The biography of Gou Yuehua

03-05/14

5.嵐の夜

 この夜、滅多に来ない大暴風雨が襲って来た。天を引き裂かんばかりの稲妻と共に雷鳴が轟き、大粒の雨が風の勢いを借りて情け容赦なく打ってくる。古い大木も根こそぎ吹き飛ばされるような凄まじさだった。

 "ガチャン"というガラスが割れるような音がし、続いて人の騒ぐ声が聞こえてきた。ひどい目に合った私を映し出そうとするかの様に空は明るくなったり、暗くなったりしていた。私は全身びしょ濡れになっているが小腋の下のラケットも同じ破目になったのは言うまでも無い。突然やってきたこの嵐に、私は身を預ける場所も無かった。

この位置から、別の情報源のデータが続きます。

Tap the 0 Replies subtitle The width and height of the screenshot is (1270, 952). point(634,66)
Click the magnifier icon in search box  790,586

 私は大きく身震いをした。次の瞬間、厦門市体育学校の普通クラスにいた時のことが頭を掠めた。その頃毎晩練習が終わってから家まで10分程の暗い夜道を歩かなければならなかった。湯先生はいつも送ってくれると言っていたが、私はその都度大丈夫だと言って断った。しかし、たまたま仲間がいなくて1人で帰る時は途中で身の毛がよだつような怖さに襲われることもあった。そういう時は、歌を歌うか、口笛を吹いて気を紛らし、度胸をつけようと努めるのだった。しかし、それでも歩いているうちに、つい走り出してしまうことが度々だった。今、自分は、このような進退きわまる窮地に追い込まれているのだ。悪魔のように私を囲んでいる暗闇の中で、私は歌も歌えなければ口笛を吹く気にもなれない。やはり走ろう。家へ、それとも計量所へ、私は計量所へ走ろうと決心した。

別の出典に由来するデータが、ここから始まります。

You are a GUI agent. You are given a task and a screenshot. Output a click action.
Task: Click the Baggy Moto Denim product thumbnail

 トントンと厦門市科学技術計量局の門を滅茶苦茶に叩く。電灯のついている守衛室から門を開けに来てくれた人は私を見ると驚いた顔で言った。

 「昨日教えたでしょう、蘇立言さんは杏林へ行って、当分帰って来ないよ早く中へ入りなさい」

 私は立ちすくんだまま卓球室の方へ目をやった。卓球室も寂しそうな顔をしている。今日は練習を諦めなければならないと分かり、門を開けてくれた守衛さんに礼を言って走って帰った。